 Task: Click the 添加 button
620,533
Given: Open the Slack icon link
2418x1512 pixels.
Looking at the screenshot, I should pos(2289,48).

**OBJECTIVE**
Write out the data again, changing "Slack" to "Teams" wherever it appears and leaving everything else the same.

**RESULT**
 Task: Click the 添加 button
620,533
Given: Open the Teams icon link
2418x1512 pixels.
Looking at the screenshot, I should pos(2289,48).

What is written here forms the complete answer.